Del 1960 è il sodalizio di Luzzati con Giulio Gianini, e pure il loro primo cartone animato dal titolo “I paladini di Francia”. Nei primi anni Sessanta nacque anche la “Compagnia dei quattro”: Luzzati era uno, gli altri tre si chiamavano Franco Enriquez, Valeria Moriconi e Glauco Mauri. Una ventina le scenografie a sua firma.
Lunghissimo fu poi il sodalizio con Tonino Conte, al “Teatro della tosse”. Teatro instabile, “volutamente instabile”. E prima e durante un sacco di illustrazioni, su centinaia di libri. Pensando a Lele Luzzati a me vengono in mente i titoli di testa de “L'armata Brancaleone”. E quelli di “Sorgente di vita – Rubrica di vita e cultura ebraica”, una delle poche cose che seguivo volentieri alla televisione (la programmava la RAI, ad ore antelucane).
Li conoscete i suoi Pulcinella (con i gendarmi a marcarli stretto), i suoi cavalieri, i Papageno e Papagena, si?

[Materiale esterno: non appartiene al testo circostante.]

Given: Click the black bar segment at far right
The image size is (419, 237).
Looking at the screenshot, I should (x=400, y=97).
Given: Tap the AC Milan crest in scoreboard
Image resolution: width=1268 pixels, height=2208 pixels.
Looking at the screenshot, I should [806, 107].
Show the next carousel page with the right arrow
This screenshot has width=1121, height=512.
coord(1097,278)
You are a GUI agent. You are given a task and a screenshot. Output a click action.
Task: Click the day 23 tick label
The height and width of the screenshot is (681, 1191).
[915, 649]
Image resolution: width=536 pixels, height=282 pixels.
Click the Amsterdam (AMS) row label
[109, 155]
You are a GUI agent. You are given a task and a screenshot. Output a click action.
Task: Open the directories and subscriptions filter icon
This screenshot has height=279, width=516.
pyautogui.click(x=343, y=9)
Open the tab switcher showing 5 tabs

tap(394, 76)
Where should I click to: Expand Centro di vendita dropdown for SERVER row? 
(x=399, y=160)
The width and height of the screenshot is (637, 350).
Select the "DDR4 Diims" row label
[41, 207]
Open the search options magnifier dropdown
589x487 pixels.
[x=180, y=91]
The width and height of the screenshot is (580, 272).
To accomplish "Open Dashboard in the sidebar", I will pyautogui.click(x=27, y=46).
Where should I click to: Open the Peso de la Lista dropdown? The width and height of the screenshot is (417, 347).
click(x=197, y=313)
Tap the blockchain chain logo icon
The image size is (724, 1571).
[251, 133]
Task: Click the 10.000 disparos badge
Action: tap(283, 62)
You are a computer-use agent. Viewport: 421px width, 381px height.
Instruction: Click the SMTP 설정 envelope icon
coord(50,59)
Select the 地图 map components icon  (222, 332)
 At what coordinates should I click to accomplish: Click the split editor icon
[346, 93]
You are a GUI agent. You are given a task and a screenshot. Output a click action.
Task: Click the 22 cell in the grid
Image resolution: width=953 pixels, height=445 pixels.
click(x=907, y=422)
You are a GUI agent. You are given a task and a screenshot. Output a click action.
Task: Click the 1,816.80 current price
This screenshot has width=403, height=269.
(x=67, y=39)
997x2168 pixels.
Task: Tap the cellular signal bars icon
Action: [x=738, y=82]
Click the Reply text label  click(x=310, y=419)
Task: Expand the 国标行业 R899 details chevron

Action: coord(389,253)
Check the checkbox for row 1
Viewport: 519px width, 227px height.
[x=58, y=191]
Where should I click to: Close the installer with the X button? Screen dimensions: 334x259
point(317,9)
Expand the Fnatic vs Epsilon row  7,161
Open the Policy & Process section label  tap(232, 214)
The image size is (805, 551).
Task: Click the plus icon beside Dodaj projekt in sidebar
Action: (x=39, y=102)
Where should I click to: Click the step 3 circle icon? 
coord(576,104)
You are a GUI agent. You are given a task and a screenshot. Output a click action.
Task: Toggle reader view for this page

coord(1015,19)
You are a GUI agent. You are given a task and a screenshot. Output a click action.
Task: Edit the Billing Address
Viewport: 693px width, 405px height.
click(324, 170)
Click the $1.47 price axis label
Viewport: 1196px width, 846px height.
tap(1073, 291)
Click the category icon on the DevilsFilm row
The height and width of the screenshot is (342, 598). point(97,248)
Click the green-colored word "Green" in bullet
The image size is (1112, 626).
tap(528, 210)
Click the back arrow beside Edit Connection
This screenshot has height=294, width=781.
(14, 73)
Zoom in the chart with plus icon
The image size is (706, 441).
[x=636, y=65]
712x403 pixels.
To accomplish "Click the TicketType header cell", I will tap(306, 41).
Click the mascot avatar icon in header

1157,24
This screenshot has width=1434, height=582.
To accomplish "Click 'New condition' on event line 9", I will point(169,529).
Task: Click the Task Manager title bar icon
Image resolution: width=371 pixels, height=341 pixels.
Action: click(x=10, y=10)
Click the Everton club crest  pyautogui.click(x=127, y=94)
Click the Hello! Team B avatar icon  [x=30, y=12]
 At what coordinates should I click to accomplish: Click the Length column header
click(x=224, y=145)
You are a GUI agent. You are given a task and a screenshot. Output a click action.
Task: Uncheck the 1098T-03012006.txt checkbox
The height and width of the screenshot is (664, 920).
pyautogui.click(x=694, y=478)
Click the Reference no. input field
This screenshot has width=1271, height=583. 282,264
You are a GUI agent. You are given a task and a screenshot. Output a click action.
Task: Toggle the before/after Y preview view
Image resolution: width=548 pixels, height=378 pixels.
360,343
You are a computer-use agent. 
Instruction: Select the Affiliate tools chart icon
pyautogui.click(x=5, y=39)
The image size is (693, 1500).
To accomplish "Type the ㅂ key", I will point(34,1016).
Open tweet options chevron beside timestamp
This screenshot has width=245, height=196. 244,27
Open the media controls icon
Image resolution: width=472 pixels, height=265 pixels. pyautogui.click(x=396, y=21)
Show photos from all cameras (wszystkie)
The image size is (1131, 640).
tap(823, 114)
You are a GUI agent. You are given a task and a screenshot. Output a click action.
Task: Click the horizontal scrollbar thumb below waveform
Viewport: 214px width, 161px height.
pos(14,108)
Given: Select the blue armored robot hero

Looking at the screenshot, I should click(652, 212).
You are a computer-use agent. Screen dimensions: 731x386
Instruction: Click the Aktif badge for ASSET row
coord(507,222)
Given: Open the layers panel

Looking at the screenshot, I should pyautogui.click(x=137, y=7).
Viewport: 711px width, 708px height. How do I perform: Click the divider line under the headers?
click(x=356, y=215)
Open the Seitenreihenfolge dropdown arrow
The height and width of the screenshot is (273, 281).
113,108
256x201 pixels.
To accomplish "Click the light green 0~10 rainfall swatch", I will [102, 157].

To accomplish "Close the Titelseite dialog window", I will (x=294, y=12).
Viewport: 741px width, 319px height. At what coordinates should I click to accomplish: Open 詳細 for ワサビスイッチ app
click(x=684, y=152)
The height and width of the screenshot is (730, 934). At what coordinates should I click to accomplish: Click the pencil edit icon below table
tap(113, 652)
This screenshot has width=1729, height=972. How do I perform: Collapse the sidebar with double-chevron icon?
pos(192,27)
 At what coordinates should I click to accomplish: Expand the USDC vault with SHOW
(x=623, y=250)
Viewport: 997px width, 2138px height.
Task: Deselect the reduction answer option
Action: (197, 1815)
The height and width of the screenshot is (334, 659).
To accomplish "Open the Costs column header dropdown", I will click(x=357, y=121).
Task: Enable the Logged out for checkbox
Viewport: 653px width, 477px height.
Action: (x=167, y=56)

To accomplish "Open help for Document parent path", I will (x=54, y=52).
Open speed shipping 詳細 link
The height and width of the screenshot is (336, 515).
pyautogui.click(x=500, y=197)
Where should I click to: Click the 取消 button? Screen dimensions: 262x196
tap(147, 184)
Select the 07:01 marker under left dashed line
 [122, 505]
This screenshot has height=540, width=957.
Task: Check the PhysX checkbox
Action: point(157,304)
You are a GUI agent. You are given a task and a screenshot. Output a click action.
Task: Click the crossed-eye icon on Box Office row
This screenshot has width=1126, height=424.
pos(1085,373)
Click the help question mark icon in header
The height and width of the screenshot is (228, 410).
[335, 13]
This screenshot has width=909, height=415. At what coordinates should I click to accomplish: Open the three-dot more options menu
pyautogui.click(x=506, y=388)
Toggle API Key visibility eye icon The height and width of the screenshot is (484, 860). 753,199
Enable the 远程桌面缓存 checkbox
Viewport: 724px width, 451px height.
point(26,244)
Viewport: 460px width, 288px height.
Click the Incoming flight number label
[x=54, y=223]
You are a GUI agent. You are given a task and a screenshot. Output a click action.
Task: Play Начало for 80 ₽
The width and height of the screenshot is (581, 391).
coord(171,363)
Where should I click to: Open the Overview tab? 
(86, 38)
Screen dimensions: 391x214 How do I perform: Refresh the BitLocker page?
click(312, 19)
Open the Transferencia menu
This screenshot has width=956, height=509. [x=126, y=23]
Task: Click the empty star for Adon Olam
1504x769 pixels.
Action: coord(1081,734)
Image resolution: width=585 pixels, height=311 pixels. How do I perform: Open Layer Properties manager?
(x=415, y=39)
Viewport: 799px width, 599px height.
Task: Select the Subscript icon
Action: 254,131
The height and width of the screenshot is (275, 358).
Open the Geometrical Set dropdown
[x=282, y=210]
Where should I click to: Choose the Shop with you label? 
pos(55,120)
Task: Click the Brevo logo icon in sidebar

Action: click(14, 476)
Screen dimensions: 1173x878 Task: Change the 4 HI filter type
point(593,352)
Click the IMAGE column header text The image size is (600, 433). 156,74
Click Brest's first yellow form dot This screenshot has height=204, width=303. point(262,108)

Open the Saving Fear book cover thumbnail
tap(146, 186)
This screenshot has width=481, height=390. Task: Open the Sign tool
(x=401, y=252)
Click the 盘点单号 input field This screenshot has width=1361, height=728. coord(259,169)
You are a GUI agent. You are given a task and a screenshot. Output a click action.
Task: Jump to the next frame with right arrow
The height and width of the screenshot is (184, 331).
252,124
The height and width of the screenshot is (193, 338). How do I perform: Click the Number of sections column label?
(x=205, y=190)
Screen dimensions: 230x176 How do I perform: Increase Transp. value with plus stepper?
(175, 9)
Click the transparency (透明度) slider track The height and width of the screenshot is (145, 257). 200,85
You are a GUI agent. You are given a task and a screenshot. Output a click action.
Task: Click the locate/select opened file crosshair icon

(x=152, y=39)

Io ho due litografie di Luzzati, a casa mia. La prima (“La scuola rabbinica”) l'ho acquistata il 20 gennaio di quest'anno, dunque pochi giorni prima che il Maestro morisse, a “La Stamperia del Ghetto” del signor Enzo Aboaf. A Cannaregio. Ghetto di Venezia, per capirci. Se amate anche voi Lele Luzzati, fateci un salto. Magari di domenica. Gli ebrei, almeno quelli osservanti, non chiudono bottega, di domenica. E il signor Aboaf è un uomo molto simpatico.